Another of Johns’s seemingly self-evident preoccupations is this: what are the limits of seeing? I don’t think this is purely an optical concern. Has Farley buried his face because he has seen death? Has the death of a fellow soldier made him more aware of his own inescapable future? More to the point, what does it mean to be a hero in an unwinnable war? What does it mean to die violently to safeguard industry’s access to material resources?
Is Johns aloof to all this, or is he a witness? Does his success protect him from becoming a servant to more powerful forces? Does it save him from chaos? Or has he found ways to remain open and continue bearing witness to whatever is headed his way, even if it means making art that is considered obscurantist, secretive, not easily absorbed into the circulation of agreeable images?
Might not Johns’s move from quickly recognizable images, such as the American flag, toward a segmented interpretation of a photo from LIFE Magazine, be evidence of this awareness?
Might his breaking down and layering of information, as he first did in “Flag,” be about what it takes to be a witness? Life is not smooth. Unexpected disruption is synonymous with society and progress, and disharmony is inextricable from everyday life. Johns knows that life doesn’t add up, and to propose that it does is to contribute to society’s delusional sense of reality.

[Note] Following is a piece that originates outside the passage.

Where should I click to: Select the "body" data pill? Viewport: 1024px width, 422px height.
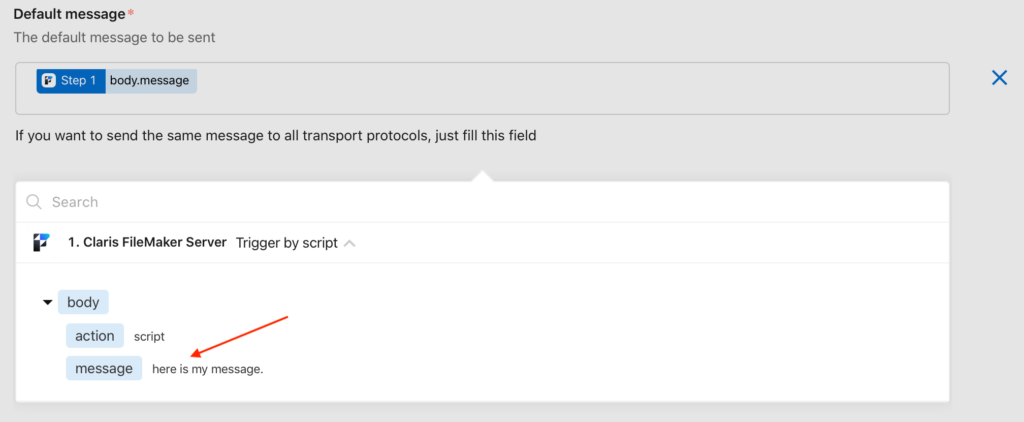point(83,303)
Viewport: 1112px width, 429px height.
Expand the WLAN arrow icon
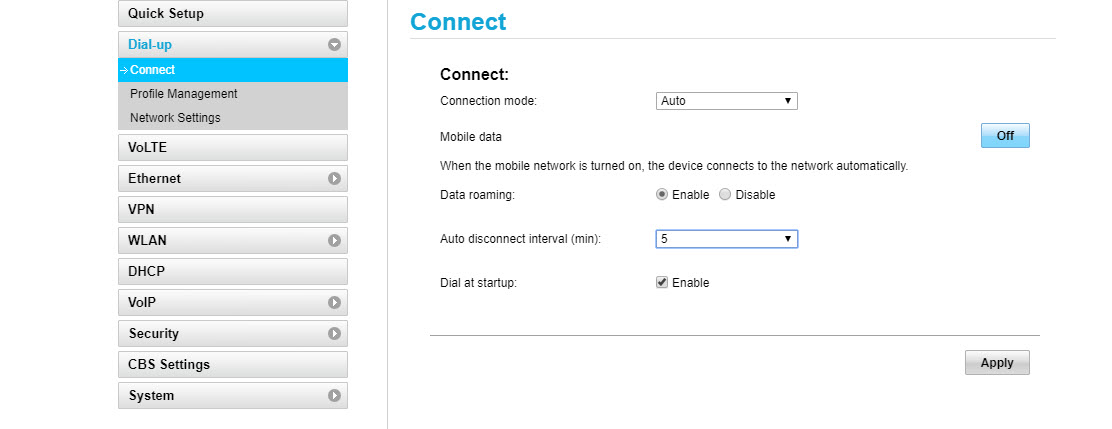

We look but we do not examine. When will we be able to see what is right in front of us? Or are we burying our faces, like Farley, overwhelmed in a world that is too much with us? To continue to regard Johns’s art as hermetic and aloof is to refuse his invitation to begin scrutinizing what is before our eyes.

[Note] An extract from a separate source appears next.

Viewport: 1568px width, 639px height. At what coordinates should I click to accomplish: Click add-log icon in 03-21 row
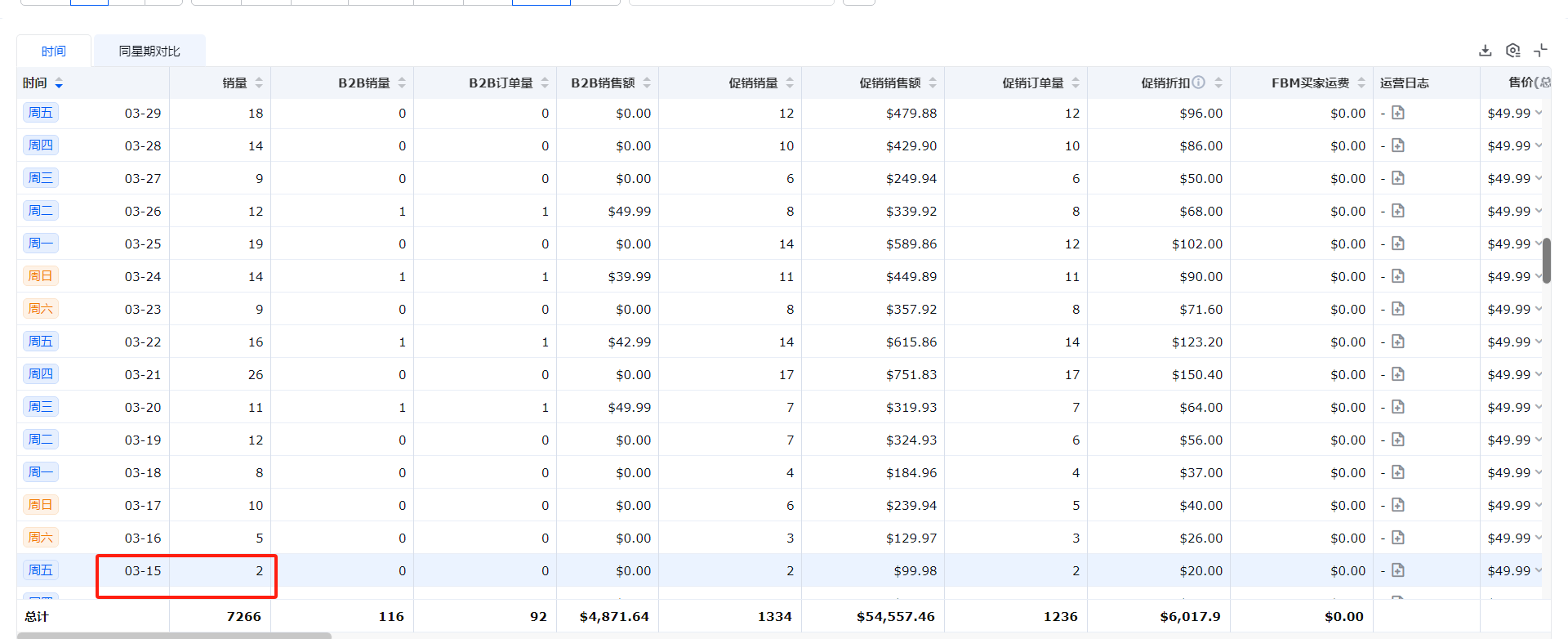pyautogui.click(x=1398, y=374)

This is a wonderful series of essays on Johns. It is indeed unfortunate that this writing is necessary to alert viewers to the fact that John’s work as not obscurantist. Indeed he is taking a core sample of his painting practice with every new work. We are invited along, but we must be ready to put in some work.
As a huge fan of Johns’s work, I was immensely gratified to read your interpretation here. I totally respond to this work which demands slow looking, layered interpretations and responses, and new shifts of understanding and possibility each time one takes the time to delve into the work. Particularly responded to your analysis of Johns’s work as related to the currrent culture. “It is better to practice yoga and eat healthy foods than recognize that vulnerability is our inheritance and our legacy. ” We want so much to beleive that we have control and can “fix” our unease with the next shiny new “cure-all.” “Life is not smooth. Unexpected disruption is synonymous with society and progress, and disharmony is inextricable from everyday life. Johns knows that life doesn’t add up, and to propose that it does is to contribute to society’s delusional sense of reality.
We look but we do not examine. When will we be able to see what is right in front of us? Or are we burying our faces, like Farley, overwhelmed in a world that is too much with us? To continue to regard Johns’s art as hermetic and aloof is to refuse his invitation to begin scrutinizing what is before our eyes.” Life is not smooth indeed. Thank you.
Yes, subtle, layered, and incongruous work must be appreciated. This is, after all, capital “A” Art and not entertainment. It is also understandable that the artist must obscure the personal so that the work can transcend the artist’s personal (prosaic) narrative and thereby become universal. This is, after all, Art and not therapy. Along with all of this however, we must also admit there is an aspect of gamesmanship, where Johns is baiting us with something that seems personal and then deliberately thwarting us from truly understanding or feeling what lies beneath. That thing beneath must lie at the core of all this obscurity. This is after all, Art and not a puzzle.